■ Text:
* start *

I am writing a program that will run on a Raspberry Pi 4b+ designed to manage hundreds of LEDs, as well as a few other devices (such as small motors). This is for a project I am a part of- a LEGO City designed to simply and accessibly demonstrate cybersecurity issues in a model city with the modern trend towards the 'internet of things'.

I will preface this by saying I am the programmer on our team, but the team is all college students, so I am pretty unexperienced when it comes to programming. Our program so far is in python on the aforementioned Raspberry Pi, and we are utilizing Adafruit TLC59711 chips to manage many LEDs chained together while avoiding safety and other issues associated with wiring hundreds of LEDs in series.

Essentially, our city will have to light up properly, continuing to loop specific patterns (for example, traffic light patterns or sirens on an ambulance). Sometimes these patterns will be changed or disrupted by button presses that indicate the presenter is showing what happens when something is compromised on the security side, so our light patterns will change to reflect things going wrong in the city.

We have access to a maximum of two Raspberry Pis that will be responsible for executing this program(s). The light managing chips we are using make accessing everything along the line fairly easily, and come with the upside of an issue with an LED doesn't cause issues with the rest of the circuit. However, I have a few questions.

* end *

■ Dataset:
* start *

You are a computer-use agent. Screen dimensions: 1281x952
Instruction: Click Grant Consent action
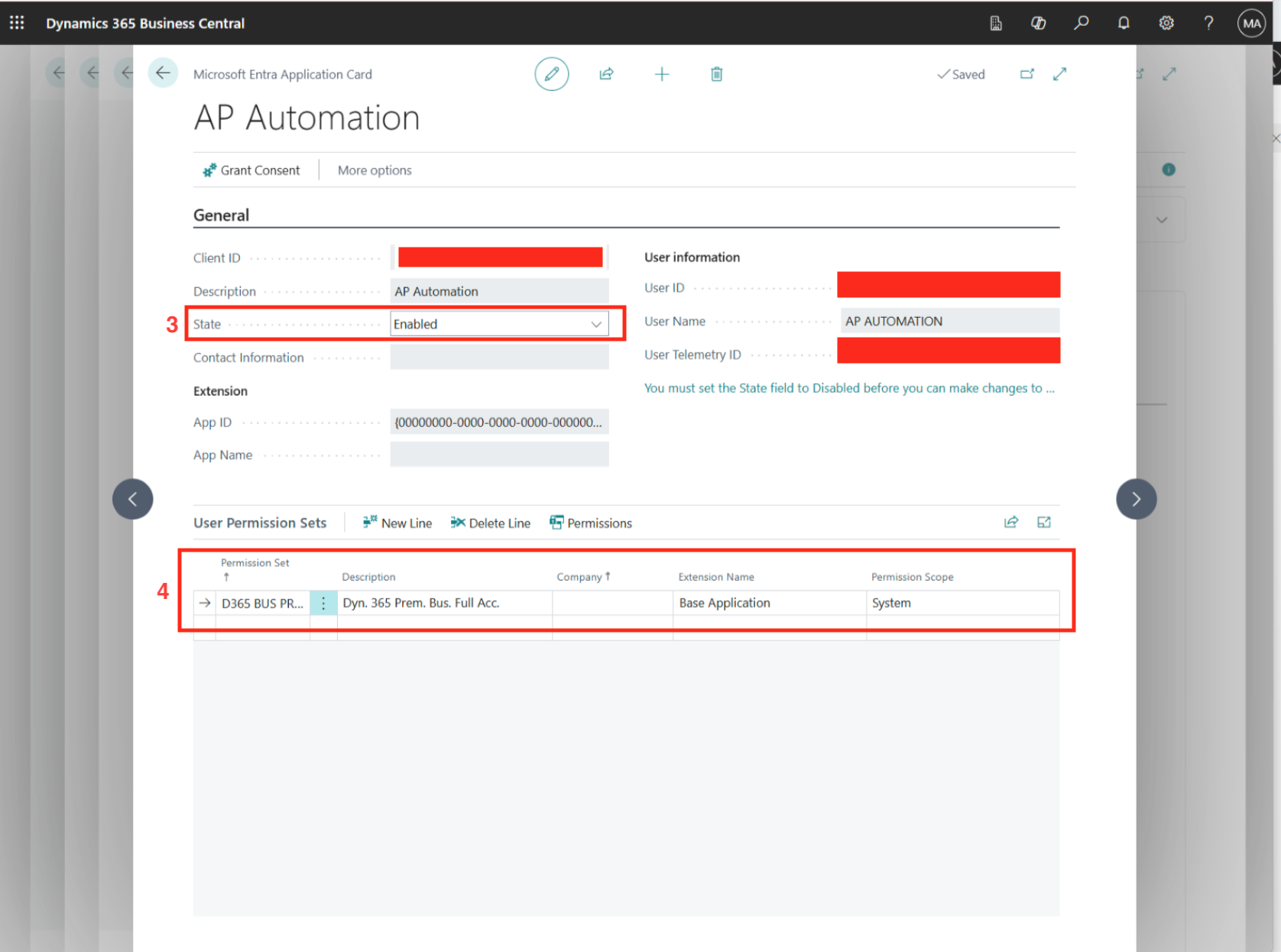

* end *
* start *

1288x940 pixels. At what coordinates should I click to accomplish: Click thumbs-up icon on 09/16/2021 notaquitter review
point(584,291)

* end *

■ Exercise set:
A - Translate this sentence from the post about the LEGO city lighting into Spanish: "Essentially, our city will have to light up properly, continuing to loop specific patterns (for example, traffic light patterns or sirens on an ambulance)."
B - Extend the LEGO city lighting post past its final sentence.

■ Answers for the exercise:
A - Básicamente, nuestra ciudad tendrá que iluminarse correctamente, repitiendo en bucle patrones específicos (por ejemplo, patrones de semáforos o sirenas de una ambulancia).

B -
Do you have any suggestions for how I should structure the program to manage a high volume of LEDs simultaneously? Importantly, each structure in the city has different patterns it displays that may not have the same timing restrictions. For example, one light might blink every second, another every five seconds. It is also important to note that if we make multiple programs they all must be executed simultaneously and continuously on a single Raspberry Pi. I would like the program to be as readable and extendable as possible. Currently, our city is in four parts (had to be to be portable) that we are building and testing independently of each other, so a good programming framework should make setting up the future sections much easier. Additionally, given that I am intern hired just for this project, if future people want to take the work to make additional LEGO cities as has already been discussed, I'd like our code to be as usable as possible, at least for inspiration and instruction.

For our test programs when we were physically wiring the LEGO buildings and trying patterns, we were using time.sleep for delays, which is obviously not an option when chaining chips together unless every object has its own program.

My first draft has seemed possible, but difficult to read and cumbersome, which would involve running a loop that contained individual instructions for each part of the city on the array of chips we have access to, utilizing variables to ensure that we could wire it dynamically, and individual checks for each time increment we want to check things on. Additionally, rewriting the code with slight alterations for each individual combination of button presses (as one button press can disrupt multiple structures) would not be efficient.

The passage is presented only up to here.